Introduction to optimization
At its simplest, optimization is just the process of selecting the best choice from a set of possible options.
We can define best in many ways: it could be the option with the lowest cost, the quickest runtime or perhaps the lowest environmental impact. To keep things simple, we usually just refer to this definition of best as a cost to be minimized. If we wanted to maximize the cost instead (for example, if we wanted to maximize energy output from a solar cell), all we would need to do is multiply the cost by negative one and then minimize it.
Usually when we say we have an optimization problem, we mean we have a pretty complicated one, where lots of variables can interact in many ways to influence the final cost. We call a particular arrangement of the variables the configuration of the problem.
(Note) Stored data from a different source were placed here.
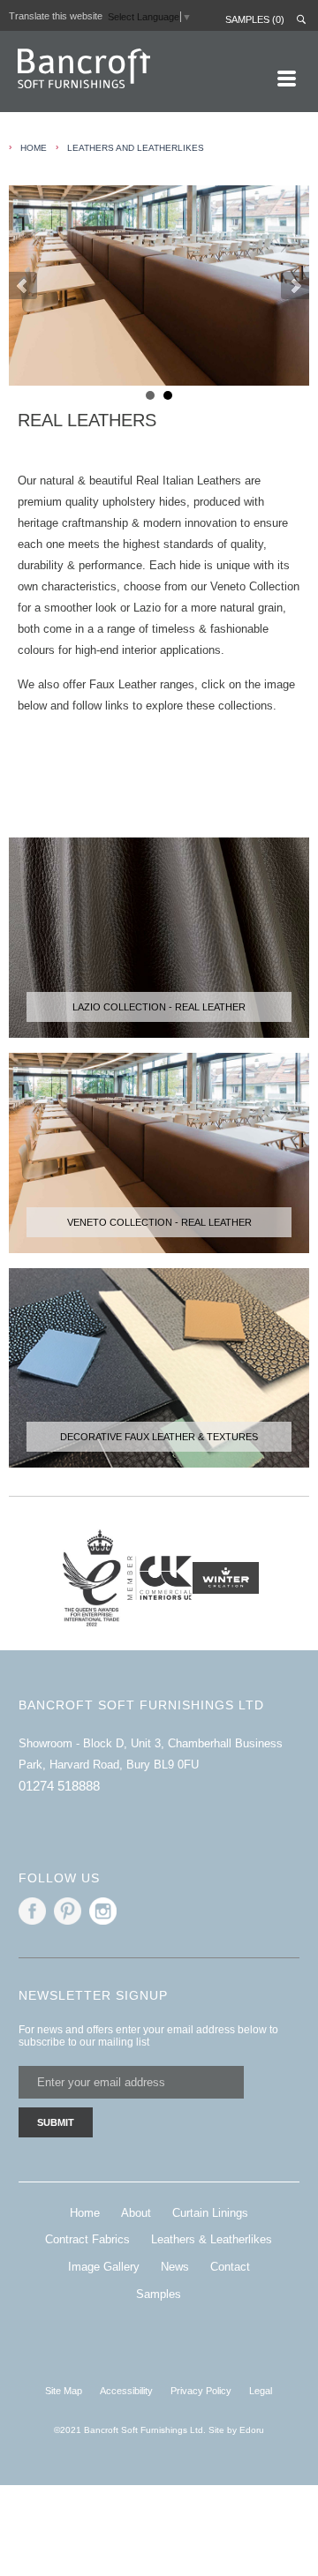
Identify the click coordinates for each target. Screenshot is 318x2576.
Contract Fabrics (87, 2239)
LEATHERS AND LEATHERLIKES (135, 148)
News (175, 2266)
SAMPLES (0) (254, 19)
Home (85, 2212)
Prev (23, 286)
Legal (260, 2390)
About (136, 2212)
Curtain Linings (210, 2212)
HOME (33, 148)
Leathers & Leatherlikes (211, 2239)
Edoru (251, 2430)
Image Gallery (104, 2266)
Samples (158, 2294)
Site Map (63, 2390)
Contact (230, 2266)
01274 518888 (59, 1785)
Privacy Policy (200, 2390)
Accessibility (126, 2390)
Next (295, 286)
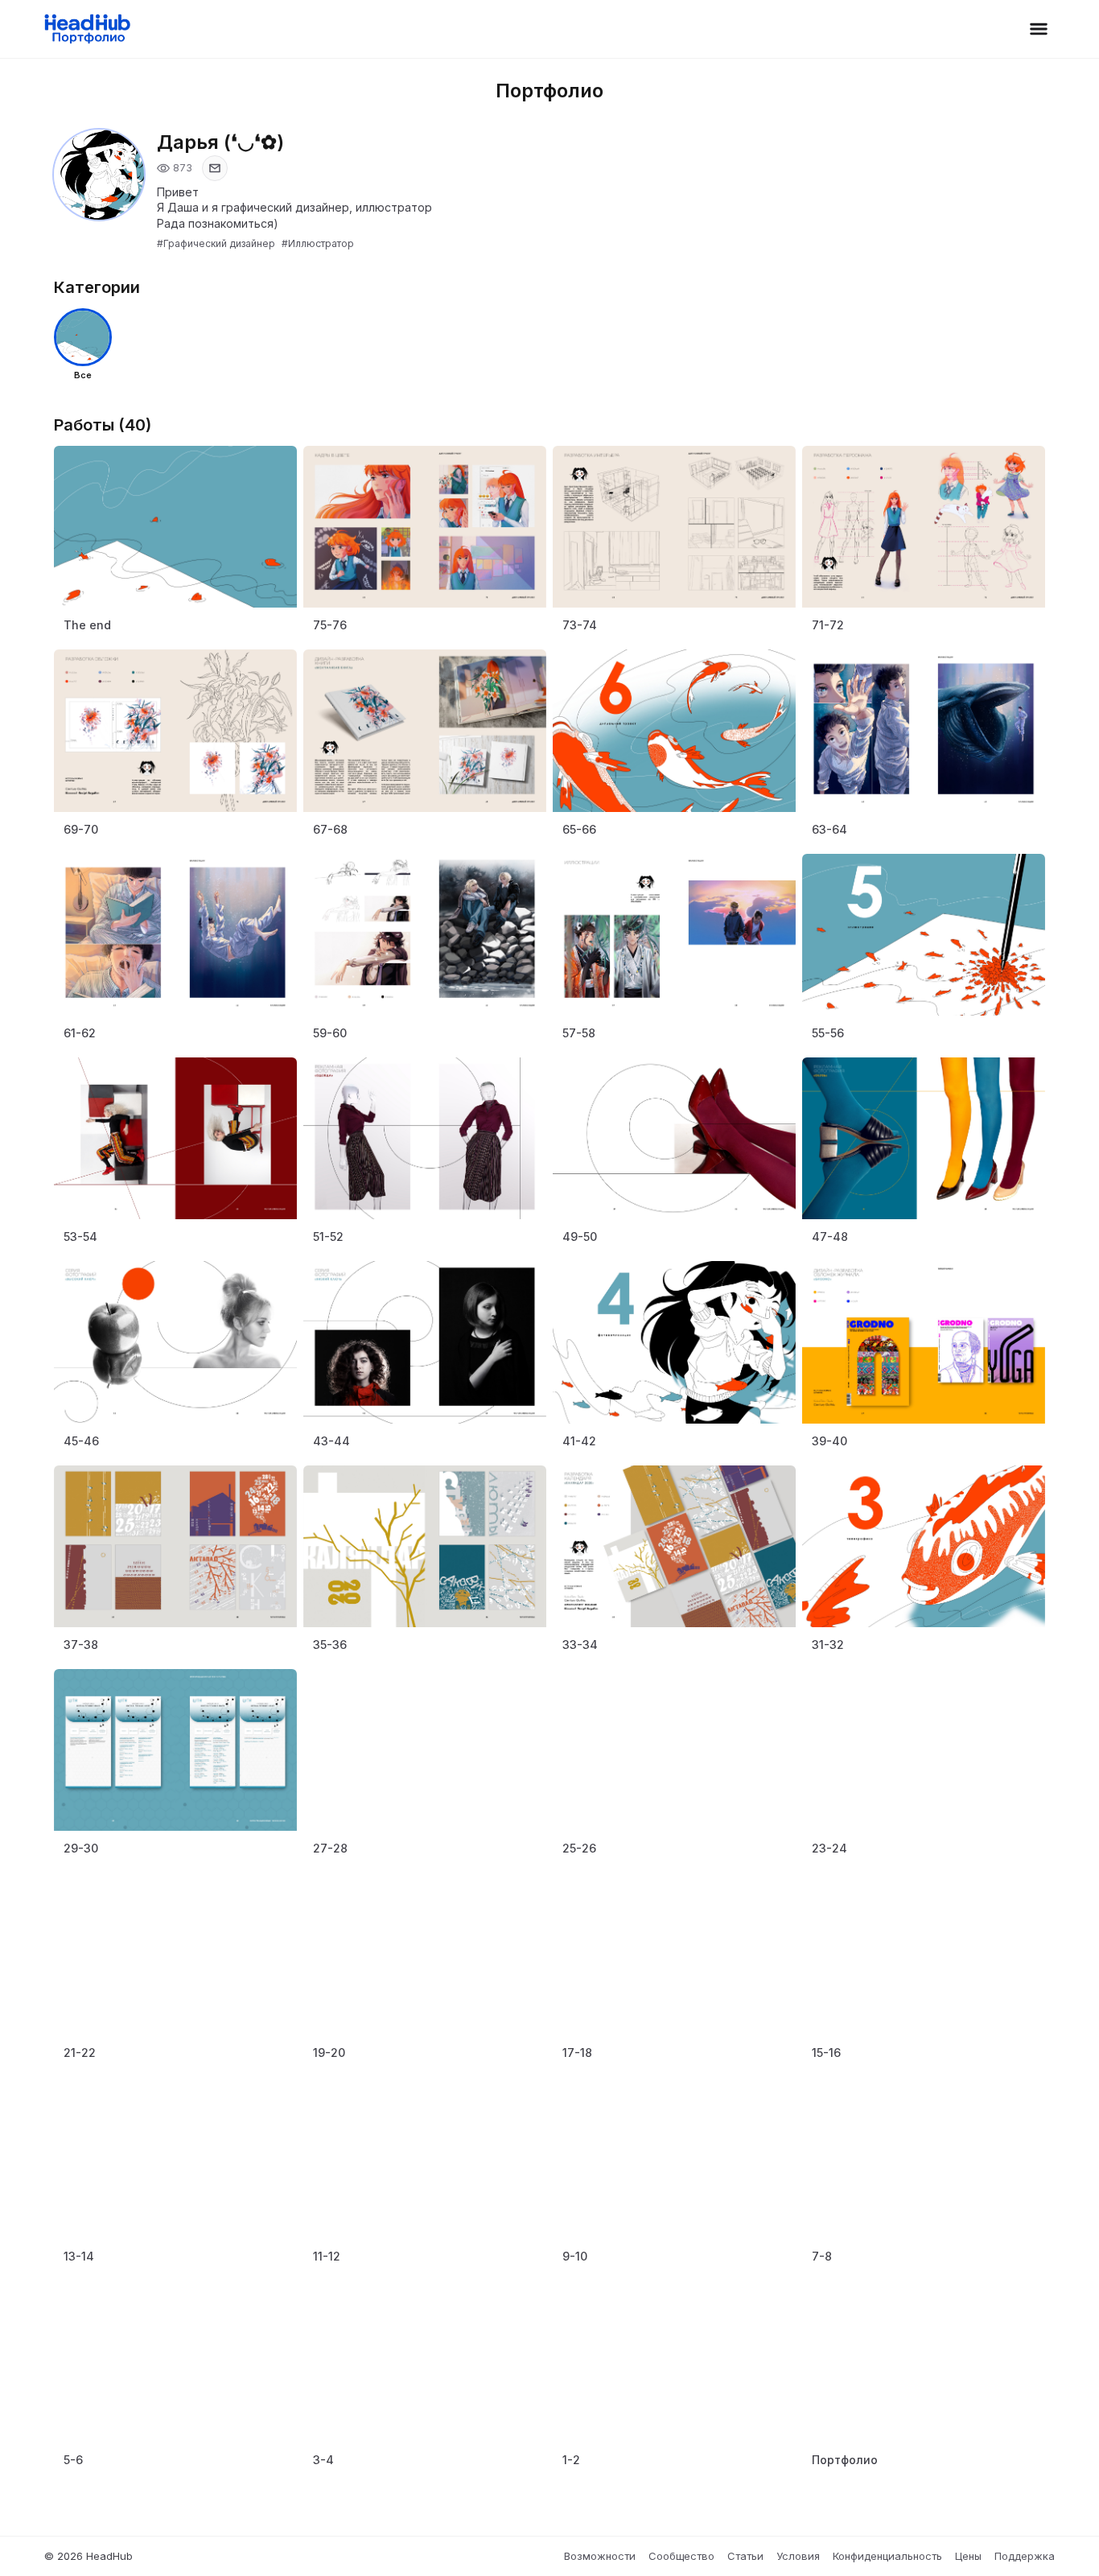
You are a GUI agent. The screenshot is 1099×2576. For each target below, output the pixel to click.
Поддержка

Because there are so many possible configurations to choose from, it is sometimes very difficult to identify the best solution, particularly when the problem space is very large. It can be easy to get stuck in a local optimum. Some examples of local optima are shown on the graph below, as well as the global optimum - the lowest cost configuration our system can adopt.
The way the cost varies as a function of the system configuration gives us what we call the cost function - the line traced on our graph. The goal of our optimization is to find the minimum point on this cost function (or as close to the minimum point as possible, given a reasonable amount of time).
Let's illustrate this with an example: traffic minimization. The aim of this optimization task is to reduce congestion in a road system to reduce the amount of time users spend waiting in traffic.
Each configuration represents a different combination of routes assigned to the vehicles in the system. The cost is the overall traffic level (or congestion level), which is what we wish to minimize.
The graph above highlights some examples of different system configurations, each of which has a different cost value. We have visualized the cost here using color: the redder the road segment, the higher the traffic level and therefore the greater the cost. Conversely, greener road segments have fewer vehicles simultaneously occupying them and therefore lower traffic and cost values.